By Jo Lyngdoh
A car pass culture has emerged as a new form of elitism in Shillong. Today, businesses and shops are allowed to operate and a number of essential and non-essential movements are consequently allowed. After all, how can businesses operate if the general public is not free to arrive at the business premises. However, a crucial lack of clarity is observed in the movement of private vehicles. There is no strong need for restricting private vehicular movement since it carries almost zero risk of covid exposure as compared to public transport, shopping, working in offices or walking! Despite this, the ambiguous orders from the DC’s office indicate that car passes are still needed for private vehicular movement. This has led to rampant abuse of the so-called car passes by anyone with a government job/connection themselves or within their families – allowing them free movement at any time of day or night with no restrictions. This is an elitist trait since it means that common citizens with no government connection will now have to walk or risk travelling in public vehicles despite having access to their own private vehicles. It is a confusing and discriminatory state of affairs.
Why should the police have to spend time checking for passes instead of other necessary police work? Is it not more effective to deploy police manpower to check for mask-wearing violations and other Covid protocols in markets rather than checking vehicles? Is there any proof that restrictions on private vehicles reduces Covid spread, if people can anyway move around via car passes, public vehicles or walking? How can high-contact activities like shops and public vehicles be allowed to operate while private movement in private vehicles is restricted? A private vehicle is effectively an extension of one’s private space and does not lead to any mass interpersonal interaction that may spread Covid.

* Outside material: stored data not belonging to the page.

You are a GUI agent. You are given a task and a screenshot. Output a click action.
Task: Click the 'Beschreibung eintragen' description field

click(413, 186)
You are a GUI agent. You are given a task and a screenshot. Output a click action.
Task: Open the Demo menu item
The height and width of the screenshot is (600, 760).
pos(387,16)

The government continues with a slew of such restrictions with no rational underpinnings, following a scorched earth policy to stop everything/anything in sight and suspend all freedoms in the hope of containing Covid. All this after having made gross negligent mistakes with the state’s entry point checks in March-April; the only factor leading to this new wave in the city/state. Who is accountable for the mistakes? Nobody? Who now suffers due to the restrictions – everyone except the “car-pass class”! There is a fine line between partially suspending our fundamental rights to freedom of movement for reducing Covid spread versus the totalitarian restrictions that makes common citizens question whether we are under a dictatorship, or a democracy.

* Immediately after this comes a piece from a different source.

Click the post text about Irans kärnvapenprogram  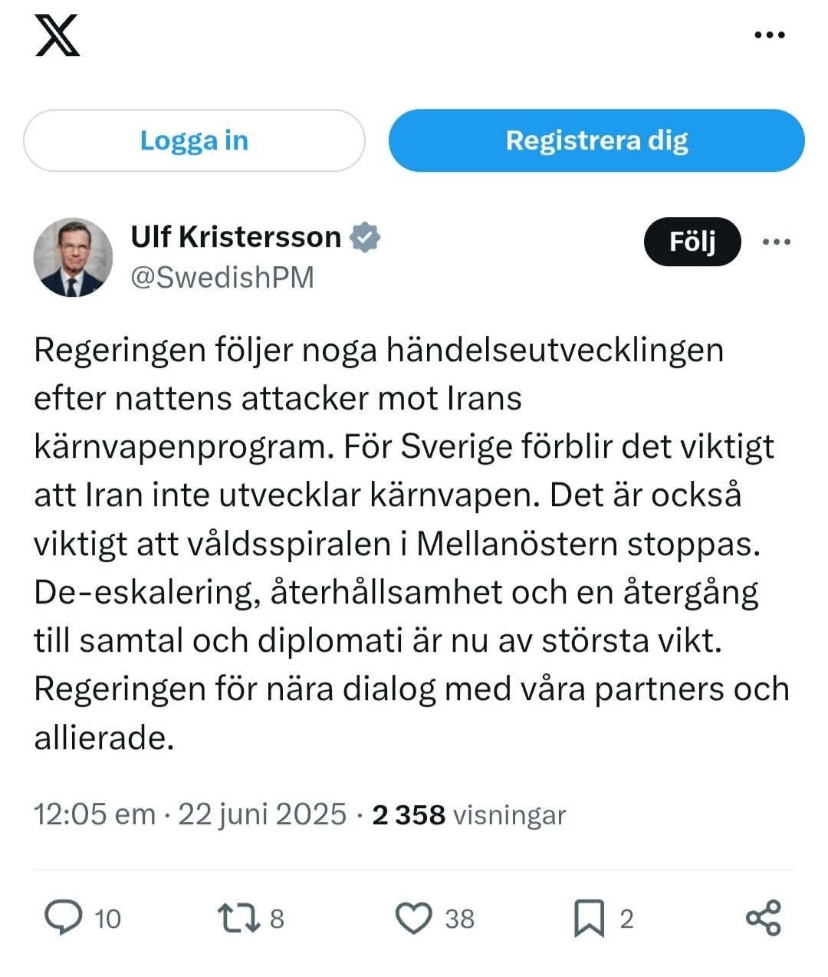pyautogui.click(x=410, y=546)
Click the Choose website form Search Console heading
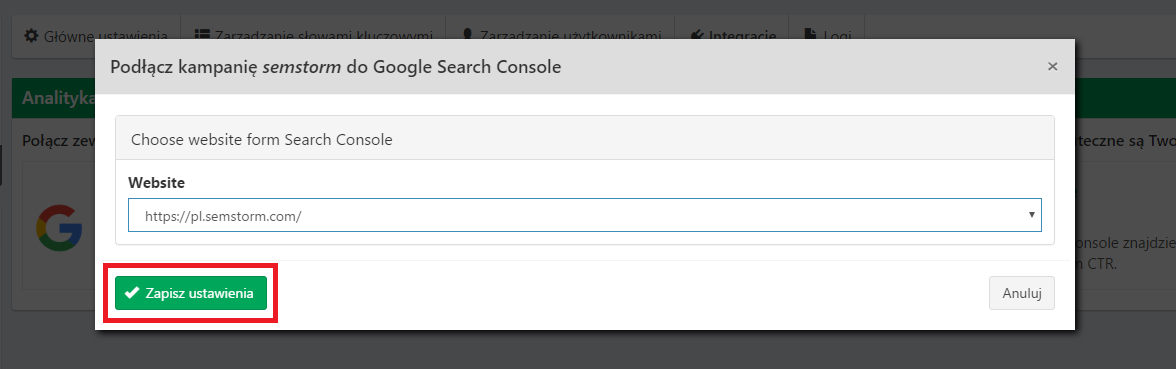The width and height of the screenshot is (1176, 369). [262, 140]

With the new reopening phase running for a week and having no impact on daily Covid trends, allowing freedom of movement in private vehicles is unlikely to cause undue rise in Covid cases. The government can even allow this for 2-3 weeks and check the impact on the Covid spread. The public are not sheep to be herded, but equal citizens who have the right to demand intelligent and effective governance – paid for with taxpayer’s money towards payment of salaries for government staff. The government should carefully evaluate any restriction of an activity rationally based on the degree of interactions amongst people involved in that activity. Only specific entities such as mass tourist spots, pools, concerts, rallies, dance clubs etc may be restricted – but for all other activities that involve little to no interaction with a large group of people (especially unknown people) – there should be no restrictions. Every restriction must be evaluated on its effectiveness, enforceability and equality.

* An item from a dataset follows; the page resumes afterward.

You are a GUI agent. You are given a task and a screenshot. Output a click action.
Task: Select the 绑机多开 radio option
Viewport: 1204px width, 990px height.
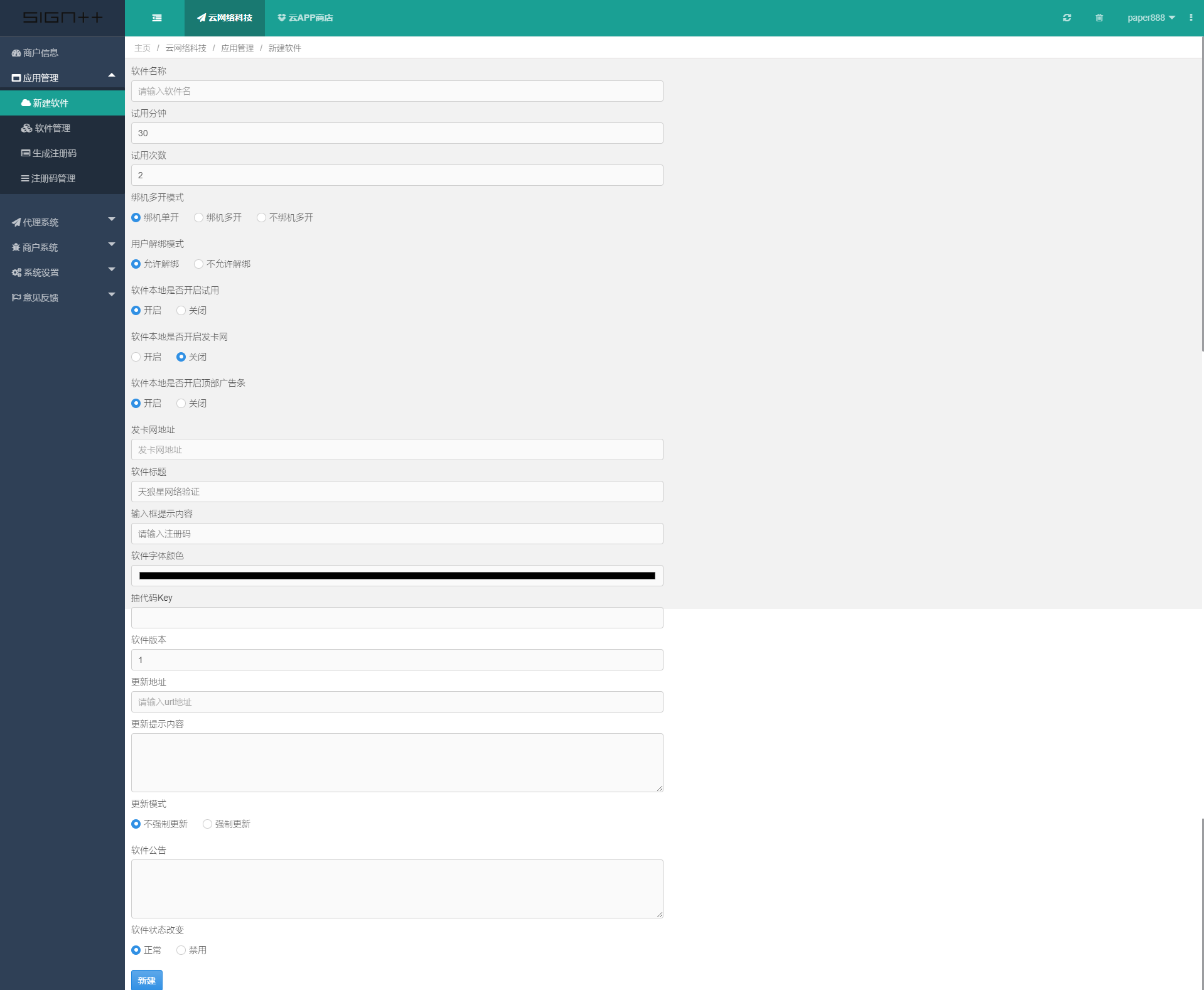point(199,218)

The government is also urged to observe Covid restrictions applied on similar population/case trends in other parts of the country instead of unilaterally applying highly restrictive measures only in our city/state. If 4000 active cases and 323 occupied beds (Source: Government’s online Covid dashboard) is justified for severely restricting a city of 9 lakh and a state of ~30 lakh people, then perhaps it should ban alcohol and cigarettes as well, which impacts health and lives at multiple orders of magnitude, higher than the current Covid numbers.
Yes, Covid is still a menace to the population, but people have lives to live and livelihoods to earn. We have also learnt ample lessons since March 2020 about handling Covid – and most people do take their own precautions such as following protocols and getting vaccinated. Despite this, there is no reward for such behaviour and all must continue living under more restrictions than one can manage to keep count of.
The government is humbly requested to focus all its resources on mass vaccination instead of the maintenance of restrictions on private movement of individuals or vehicles. Once this is allowed, all the traffic police personnel currently engaged in asking drivers about where they are going and why – can instead be efficiently engaged towards vaccination awareness measures, protocol checks at markets and the normal regulation of traffic.